Convert all of the material below into a numbered list with one item per line, and leave out any blank lines.

(Rows of pointing data)

━━━━━━━━━━━━━━━━━━━━━━━━━━━━━━

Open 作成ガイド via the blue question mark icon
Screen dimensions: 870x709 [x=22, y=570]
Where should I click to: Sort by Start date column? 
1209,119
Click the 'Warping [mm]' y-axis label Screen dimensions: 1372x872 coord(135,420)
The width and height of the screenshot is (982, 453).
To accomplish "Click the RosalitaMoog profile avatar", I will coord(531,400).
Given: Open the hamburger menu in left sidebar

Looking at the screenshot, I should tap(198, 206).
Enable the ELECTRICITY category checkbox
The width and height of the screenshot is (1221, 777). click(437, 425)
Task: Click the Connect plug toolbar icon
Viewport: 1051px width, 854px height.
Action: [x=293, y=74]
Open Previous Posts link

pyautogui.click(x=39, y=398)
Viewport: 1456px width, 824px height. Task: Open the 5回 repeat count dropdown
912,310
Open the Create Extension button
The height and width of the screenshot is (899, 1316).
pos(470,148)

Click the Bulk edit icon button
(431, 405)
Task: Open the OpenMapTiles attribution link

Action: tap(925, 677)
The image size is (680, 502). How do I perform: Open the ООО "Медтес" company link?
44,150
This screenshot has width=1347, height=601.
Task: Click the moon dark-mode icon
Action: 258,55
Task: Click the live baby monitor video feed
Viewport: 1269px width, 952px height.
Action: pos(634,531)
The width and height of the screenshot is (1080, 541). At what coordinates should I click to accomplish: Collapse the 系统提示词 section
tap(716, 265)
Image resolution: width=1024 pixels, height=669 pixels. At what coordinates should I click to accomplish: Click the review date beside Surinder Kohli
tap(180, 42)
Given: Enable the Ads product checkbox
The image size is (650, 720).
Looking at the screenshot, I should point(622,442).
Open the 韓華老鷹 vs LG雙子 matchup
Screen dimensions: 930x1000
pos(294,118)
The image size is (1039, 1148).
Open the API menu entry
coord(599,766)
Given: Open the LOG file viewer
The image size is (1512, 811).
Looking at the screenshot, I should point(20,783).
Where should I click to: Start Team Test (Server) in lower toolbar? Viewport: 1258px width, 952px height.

━━━━━━━━━━━━━━━━━━━━━━━━━━━━━━

- **Exercise solution**:
1. Open 作成ガイド via the blue question mark icon
2. Screen dimensions: 870x709 [x=22, y=570]
3. Where should I click to: Sort by Start date column? 
4. 1209,119
5. Click the 'Warping [mm]' y-axis label Screen dimensions: 1372x872 coord(135,420)
6. The width and height of the screenshot is (982, 453).
7. To accomplish "Click the RosalitaMoog profile avatar", I will coord(531,400).
8. Given: Open the hamburger menu in left sidebar
9. Looking at the screenshot, I should tap(198, 206).
10. Enable the ELECTRICITY category checkbox
11. The width and height of the screenshot is (1221, 777). click(437, 425)
12. Task: Click the Connect plug toolbar icon
13. Viewport: 1051px width, 854px height.
14. Action: [x=293, y=74]
15. Open Previous Posts link
16. pyautogui.click(x=39, y=398)
17. Viewport: 1456px width, 824px height. Task: Open the 5回 repeat count dropdown
18. 912,310
19. Open the Create Extension button
20. The height and width of the screenshot is (899, 1316).
21. pos(470,148)
22. Click the Bulk edit icon button
23. (431, 405)
24. Task: Open the OpenMapTiles attribution link
25. Action: tap(925, 677)
26. The image size is (680, 502). How do I perform: Open the ООО "Медтес" company link?
27. 44,150
28. This screenshot has width=1347, height=601.
29. Task: Click the moon dark-mode icon
30. Action: 258,55
31. Task: Click the live baby monitor video feed
32. Viewport: 1269px width, 952px height.
33. Action: pos(634,531)
34. The width and height of the screenshot is (1080, 541). At what coordinates should I click to accomplish: Collapse the 系统提示词 section
35. tap(716, 265)
36. Image resolution: width=1024 pixels, height=669 pixels. At what coordinates should I click to accomplish: Click the review date beside Surinder Kohli
37. tap(180, 42)
38. Given: Enable the Ads product checkbox
39. The image size is (650, 720).
40. Looking at the screenshot, I should point(622,442).
41. Open the 韓華老鷹 vs LG雙子 matchup
42. Screen dimensions: 930x1000
43. pos(294,118)
44. The image size is (1039, 1148).
45. Open the API menu entry
46. coord(599,766)
47. Given: Open the LOG file viewer
48. The image size is (1512, 811).
49. Looking at the screenshot, I should point(20,783).
50. Where should I click to: Start Team Test (Server) in lower toolbar? Viewport: 1258px width, 952px height.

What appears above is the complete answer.